Task brief: Please rewrite everything from the line containing "Task: Click the rolling" down to the end of the records, changing "tooltip" to "popup" and keeping everything else the same. Leave out the pictures.

§

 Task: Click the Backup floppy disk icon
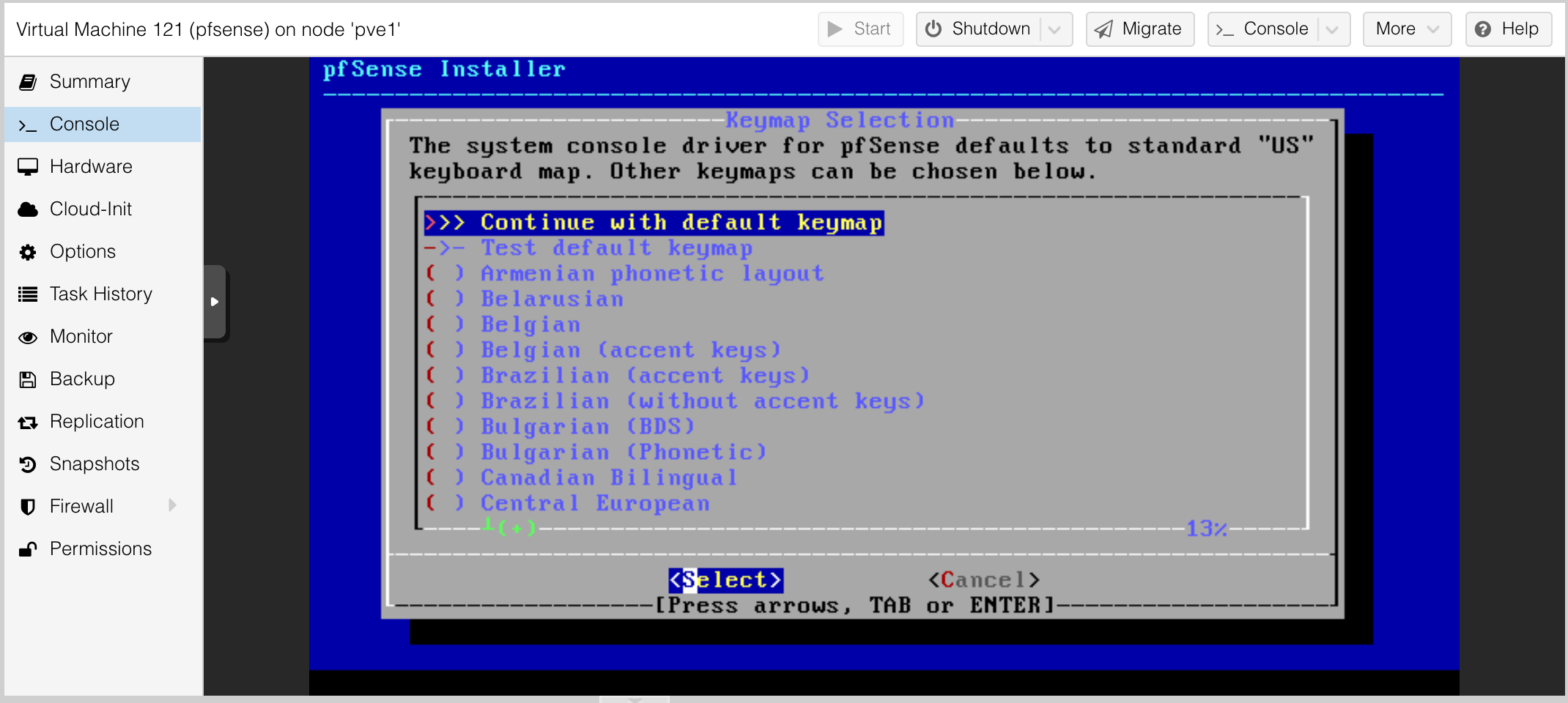tap(28, 379)
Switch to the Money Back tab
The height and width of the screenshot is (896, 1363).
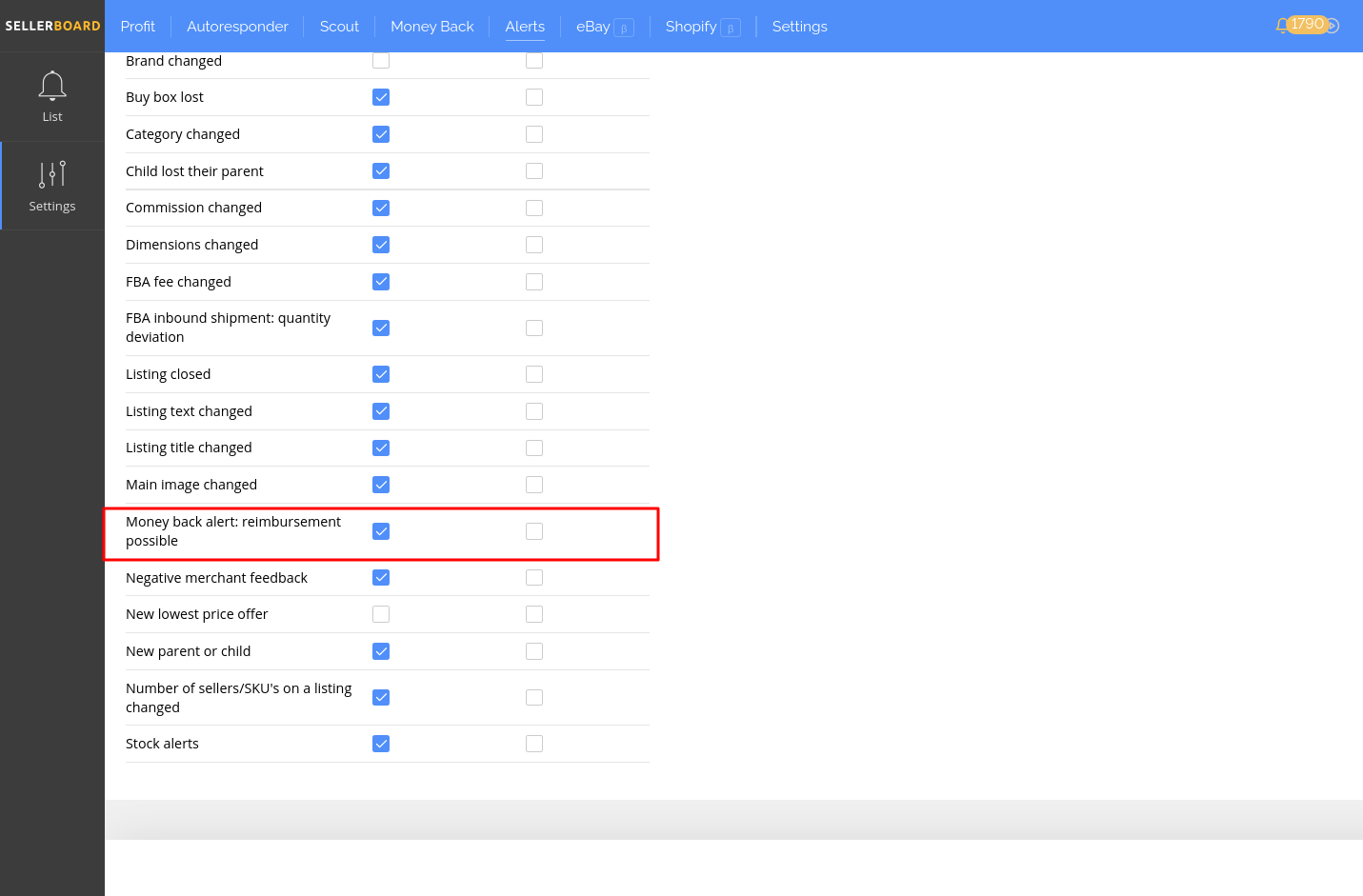pyautogui.click(x=431, y=27)
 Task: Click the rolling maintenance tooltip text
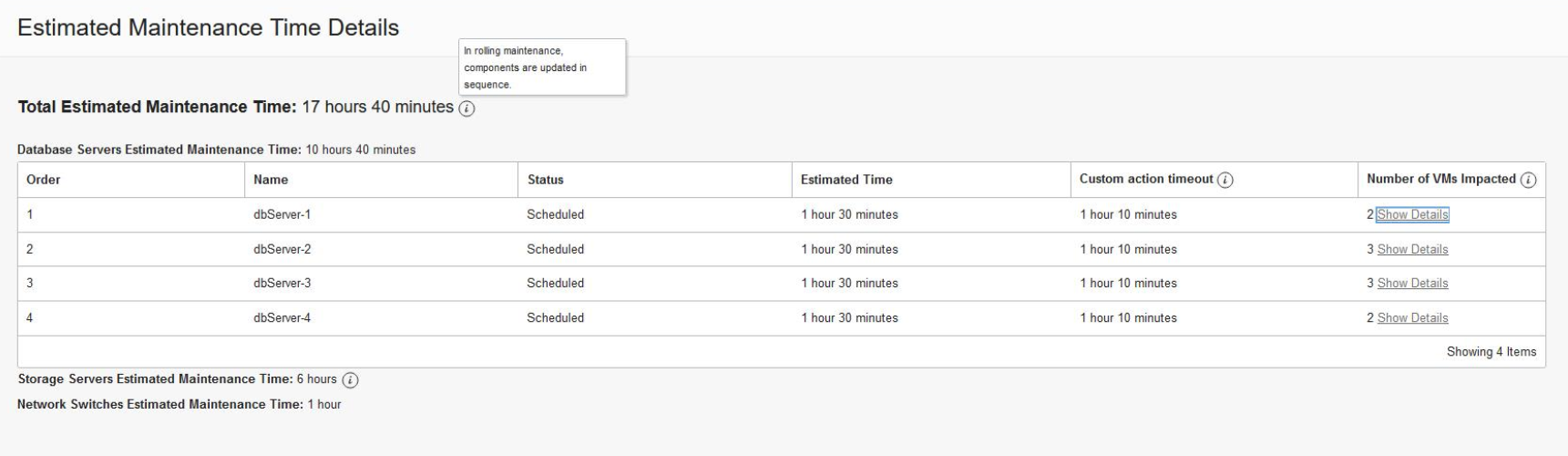[x=526, y=67]
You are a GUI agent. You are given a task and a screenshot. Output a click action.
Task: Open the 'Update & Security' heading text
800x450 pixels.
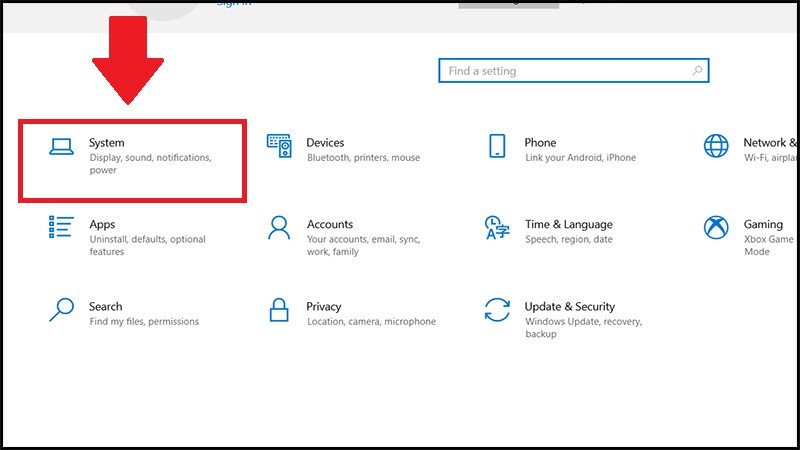pyautogui.click(x=570, y=307)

§

Written solution:
 Task: Click the rolling maintenance popup text
[x=526, y=67]
You are a GUI agent. You are given a task and a screenshot. Output a click action.
Task: Open the 'Update & Security' heading text
800x450 pixels.
pyautogui.click(x=570, y=307)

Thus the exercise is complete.